La main des sourds

Quand les mains ont la parole, on en prend plein les yeux

Du burlesque, du Boris Vian, du hip-hop… mais uniquement en langue des signes. C’est la signature du festival Sign’ô*, un événement biennal unique où l’on vient de toute la France. « L’idée, c’est de sortir des sentiers battus et des spectacles faits par les sourds pour les sourds », explique

Barbara Jeanneau de l’association organisatrice Act’s, dont l’objectif est de permettre aux personnes sourdes d’accéder à la pratique culturelle.

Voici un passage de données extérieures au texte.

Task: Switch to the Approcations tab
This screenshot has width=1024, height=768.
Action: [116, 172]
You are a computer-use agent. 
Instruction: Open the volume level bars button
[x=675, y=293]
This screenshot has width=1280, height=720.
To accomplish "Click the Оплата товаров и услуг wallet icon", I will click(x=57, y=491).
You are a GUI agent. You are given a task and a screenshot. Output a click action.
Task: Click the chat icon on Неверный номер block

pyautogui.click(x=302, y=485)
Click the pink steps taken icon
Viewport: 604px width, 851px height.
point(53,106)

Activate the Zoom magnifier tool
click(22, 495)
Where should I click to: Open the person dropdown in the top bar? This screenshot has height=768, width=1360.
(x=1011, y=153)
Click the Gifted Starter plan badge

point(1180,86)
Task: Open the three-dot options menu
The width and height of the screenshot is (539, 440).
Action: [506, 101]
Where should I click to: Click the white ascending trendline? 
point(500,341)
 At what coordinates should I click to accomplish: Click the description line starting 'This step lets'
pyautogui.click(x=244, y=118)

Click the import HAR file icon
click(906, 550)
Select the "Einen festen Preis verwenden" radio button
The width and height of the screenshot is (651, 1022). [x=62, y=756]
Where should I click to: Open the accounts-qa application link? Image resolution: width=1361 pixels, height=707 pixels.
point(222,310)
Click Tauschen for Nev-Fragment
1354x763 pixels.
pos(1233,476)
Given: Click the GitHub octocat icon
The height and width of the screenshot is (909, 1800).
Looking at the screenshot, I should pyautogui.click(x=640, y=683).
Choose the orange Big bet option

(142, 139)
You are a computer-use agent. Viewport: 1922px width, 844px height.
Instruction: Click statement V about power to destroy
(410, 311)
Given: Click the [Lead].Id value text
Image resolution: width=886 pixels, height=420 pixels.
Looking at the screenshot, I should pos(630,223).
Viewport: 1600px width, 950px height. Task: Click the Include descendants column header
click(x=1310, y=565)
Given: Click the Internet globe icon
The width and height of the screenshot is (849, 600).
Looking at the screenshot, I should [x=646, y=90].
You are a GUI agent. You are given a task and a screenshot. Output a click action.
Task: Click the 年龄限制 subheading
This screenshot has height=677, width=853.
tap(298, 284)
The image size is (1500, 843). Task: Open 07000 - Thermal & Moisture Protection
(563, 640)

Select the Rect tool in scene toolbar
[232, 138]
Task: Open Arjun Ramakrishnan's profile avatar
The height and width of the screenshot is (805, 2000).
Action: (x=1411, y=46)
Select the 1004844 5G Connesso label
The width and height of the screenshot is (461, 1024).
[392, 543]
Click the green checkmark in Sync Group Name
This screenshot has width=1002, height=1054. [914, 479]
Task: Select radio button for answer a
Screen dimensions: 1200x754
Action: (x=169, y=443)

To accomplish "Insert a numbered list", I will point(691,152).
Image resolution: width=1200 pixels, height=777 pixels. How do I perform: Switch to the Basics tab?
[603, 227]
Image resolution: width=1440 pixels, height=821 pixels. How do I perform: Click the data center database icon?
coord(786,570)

Initiation à la langue des signes
L’ambition de Sign’ô est aussi et surtout de favoriser la mixité des publics, en privilégiant les arts visuels mais aussi en garantissant une traduction appropriée. « C’est une chouette occasion de promouvoir la langue des signes », assure la chorégraphe Lucie Lataste, qui crée au festival son premier « ballet silencieux » dansé par des comédiens sourds. Une adaptation de cinq poèmes de Boris Vian. Pour ne pas parasiter le spectacle par une voix off, elle a opté pour une lecture des textes avant l’entrée en scène. En revanche, les contes pour enfants seront doublés simultanément. En matière de décloisonnement, Sign’ô a tout prévu, y compris la garderie bilingue et les ateliers d’initiation à la langue des signes. Et ça fonctionne plutôt bien puisque le public de l’édition 2008 était composé à 40 % d’entendants.